Safe memory management in inline-java using linear types

6 February 2020 — by Facundo Dominguez

In an earlier post about inline-java, a Haskell library for interoperating with Java, we discussed the hardships of coordinating the Haskell and Java runtimes and their respective garbage collectors. In this post I aim to walk you through the upcoming safe interface of the library, which allows detecting memory management mistakes at compile time using linear types.

Managing references in two languages

Recapping the discussion from the previous post, the most ubiquitous source of mistakes when using inline-java has been the management of Java references.

f :: IO Int32
f = do
  it <- [java| java.util.Arrays.asList(0, 1, 2).iterator() |]
  x0 <- [java| $it.next() |]
  deleteLocalRef it
  return x0

In this program, it is a reference to a Java iterator, created by the first quasiquotation. The reference it needs to be destroyed eventually or the garbage collector in the Java Virtual Machine (JVM) won’t be able to reclaim the memory it points to. This requires a bit of care. If the reference is collected prematurely, the behavior of the program will become undefined when the reference is used after it is destroyed. If the reference is collected too late, the garbage collector in Java might not be able to prevent memory from being exhausted in some executions of the program.

In general, the more resources a program has to manage, the more opportunities there are to get it wrong. Memory is a case of a resource which is used very often, and managing it is so difficult that we reach for garbage collectors, or tools like Valgrind’s memcheck to cope with it. But no such tool exists for the case of inline-java.

A shared garbage collector for the Haskell and the Java runtimes would solve the problem. But alas, we have two garbage collectors instead. Therefore, we are reduced to request and destroy references explicitly from the JVM runtime.

A language solution

The appearance, on the horizon, of linear types for Haskell brings the opportunity to use the compiler as a tool for checking resource management. When a function has an argument declared as linear, the compiler will check and demand that the argument is used exactly once. It turns out that this restriction can be leveraged to enforce some operations to occur in a specific order.

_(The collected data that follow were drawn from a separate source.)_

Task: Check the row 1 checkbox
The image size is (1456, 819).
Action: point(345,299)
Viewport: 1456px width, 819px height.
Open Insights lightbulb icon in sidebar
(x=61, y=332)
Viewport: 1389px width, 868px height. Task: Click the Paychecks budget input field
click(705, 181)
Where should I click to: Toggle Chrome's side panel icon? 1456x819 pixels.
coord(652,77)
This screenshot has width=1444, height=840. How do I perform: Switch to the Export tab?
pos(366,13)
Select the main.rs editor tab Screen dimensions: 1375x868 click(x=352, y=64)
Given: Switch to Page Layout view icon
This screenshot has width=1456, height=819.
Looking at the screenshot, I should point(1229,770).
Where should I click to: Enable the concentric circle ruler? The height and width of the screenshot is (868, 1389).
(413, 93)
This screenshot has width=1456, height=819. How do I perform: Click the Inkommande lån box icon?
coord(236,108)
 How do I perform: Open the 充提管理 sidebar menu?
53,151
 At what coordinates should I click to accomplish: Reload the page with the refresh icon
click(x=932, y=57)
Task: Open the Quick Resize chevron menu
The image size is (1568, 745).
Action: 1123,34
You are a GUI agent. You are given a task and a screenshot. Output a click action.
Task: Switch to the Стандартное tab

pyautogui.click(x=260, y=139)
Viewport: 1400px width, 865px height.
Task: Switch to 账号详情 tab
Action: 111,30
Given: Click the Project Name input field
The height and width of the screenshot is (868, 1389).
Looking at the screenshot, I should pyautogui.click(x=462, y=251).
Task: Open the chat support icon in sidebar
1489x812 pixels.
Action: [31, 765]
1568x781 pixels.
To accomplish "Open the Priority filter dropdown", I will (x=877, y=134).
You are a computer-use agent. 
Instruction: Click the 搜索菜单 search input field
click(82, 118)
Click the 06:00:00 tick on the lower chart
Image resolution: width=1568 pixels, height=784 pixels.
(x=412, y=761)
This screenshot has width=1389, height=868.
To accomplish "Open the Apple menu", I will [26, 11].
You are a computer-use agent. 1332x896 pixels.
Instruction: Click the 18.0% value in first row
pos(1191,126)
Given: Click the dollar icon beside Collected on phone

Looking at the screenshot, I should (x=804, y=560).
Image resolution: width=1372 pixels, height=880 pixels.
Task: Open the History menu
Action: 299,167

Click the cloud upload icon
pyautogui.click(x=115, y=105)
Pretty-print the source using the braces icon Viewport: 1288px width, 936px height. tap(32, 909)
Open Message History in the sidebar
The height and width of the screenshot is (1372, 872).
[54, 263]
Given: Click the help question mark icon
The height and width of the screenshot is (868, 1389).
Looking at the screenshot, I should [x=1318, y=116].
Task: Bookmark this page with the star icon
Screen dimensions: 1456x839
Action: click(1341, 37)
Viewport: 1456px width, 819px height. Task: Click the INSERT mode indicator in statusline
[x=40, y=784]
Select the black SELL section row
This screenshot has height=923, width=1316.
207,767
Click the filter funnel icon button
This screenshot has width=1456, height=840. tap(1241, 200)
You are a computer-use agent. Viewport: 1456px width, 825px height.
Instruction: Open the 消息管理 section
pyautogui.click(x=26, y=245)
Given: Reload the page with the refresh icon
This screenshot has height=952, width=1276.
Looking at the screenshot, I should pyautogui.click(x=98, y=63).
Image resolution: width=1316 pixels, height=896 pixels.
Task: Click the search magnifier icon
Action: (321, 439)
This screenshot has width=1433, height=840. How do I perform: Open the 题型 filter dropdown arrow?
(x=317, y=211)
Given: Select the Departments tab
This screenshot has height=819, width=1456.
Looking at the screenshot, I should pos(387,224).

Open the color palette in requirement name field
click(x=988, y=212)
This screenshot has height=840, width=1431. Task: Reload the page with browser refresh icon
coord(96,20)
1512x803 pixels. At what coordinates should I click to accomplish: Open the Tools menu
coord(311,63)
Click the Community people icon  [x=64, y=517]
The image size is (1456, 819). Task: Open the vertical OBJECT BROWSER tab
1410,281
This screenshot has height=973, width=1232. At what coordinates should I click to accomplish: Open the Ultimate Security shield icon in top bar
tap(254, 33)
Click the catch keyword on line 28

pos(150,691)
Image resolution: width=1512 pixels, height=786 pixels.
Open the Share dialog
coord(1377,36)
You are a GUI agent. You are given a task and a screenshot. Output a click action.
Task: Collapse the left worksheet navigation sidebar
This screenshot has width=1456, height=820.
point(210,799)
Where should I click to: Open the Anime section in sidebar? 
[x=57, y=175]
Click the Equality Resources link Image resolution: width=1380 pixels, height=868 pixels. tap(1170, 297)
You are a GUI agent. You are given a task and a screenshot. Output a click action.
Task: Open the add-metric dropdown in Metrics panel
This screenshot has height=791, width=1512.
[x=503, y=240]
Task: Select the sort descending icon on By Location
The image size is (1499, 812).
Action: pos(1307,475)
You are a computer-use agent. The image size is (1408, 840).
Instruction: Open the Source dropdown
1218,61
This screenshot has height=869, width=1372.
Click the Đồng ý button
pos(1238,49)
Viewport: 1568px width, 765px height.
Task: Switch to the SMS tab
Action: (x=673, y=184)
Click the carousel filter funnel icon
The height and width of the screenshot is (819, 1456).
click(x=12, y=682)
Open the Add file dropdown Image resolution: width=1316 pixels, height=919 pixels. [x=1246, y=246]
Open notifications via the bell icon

I’ve added a new memory-safe interface to inline-java based on linear types. With this new interface, our example would become

f :: Linear.IO Int32
f = do
  it <- [java| java.util.Arrays.asList(0, 1, 2).iterator() |]
  [java| $it.next() |]

In a linear setting, the monad in which these operations run declares that the bound variables are linear and therefore should be used exactly once. This is the case of the reference it, which we originally used twice: once for reading the next element and once to destroy it. Because the compiler doesn’t allow this anymore, we adjust the meaning of the java quasiquotation so it deletes any references that it gets from Haskell before returning.

In this way, it is not possible to write a program that neglects to destroy a reference. Nor is it possible to write a program that destroys the reference prematurely.

f :: Linear.IO Int32
f = do
  it <- [java| java.util.Arrays.asList(0, 1, 2).iterator() |]
  deleteLocalRef it
  x0 <- [java| $it.next() |] -- compilation error: 'it' is used more than once
  it2 <- [java| java.util.Arrays.asList(0, 1, 2).iterator() |]
  return x0 -- compilation error: 'it2' is used less than once

But what if we wanted to read the next element of an iterator a second time? The compiler would reject the following program.

f :: Linear.IO Int32
f = do
  it <- [java| java.util.Arrays.asList(0, 1, 2).iterator() |]
  x0 <- [java| $it.next() |]
  x1 <- [java| $it.next() |] -- compilation error: 'it' is used more than once
  return (x0 + x1)

To placate the compiler, we can duplicate the reference ahead of using it.

f :: Linear.IO Int32
f = do
  it1 <- [java| java.util.Arrays.asList(0, 1, 2).iterator() |]
  (it2, it3) <- newLocalRef it1
  x0 <- [java| $it2.next() |]
  x1 <- [java| $it3.next() |]
  return (x0 + x1)

Now it1 is used exactly once to produce two other references it2 and it3. They all refer to the same iterator, and each of it2 and it3 can be used to read an element.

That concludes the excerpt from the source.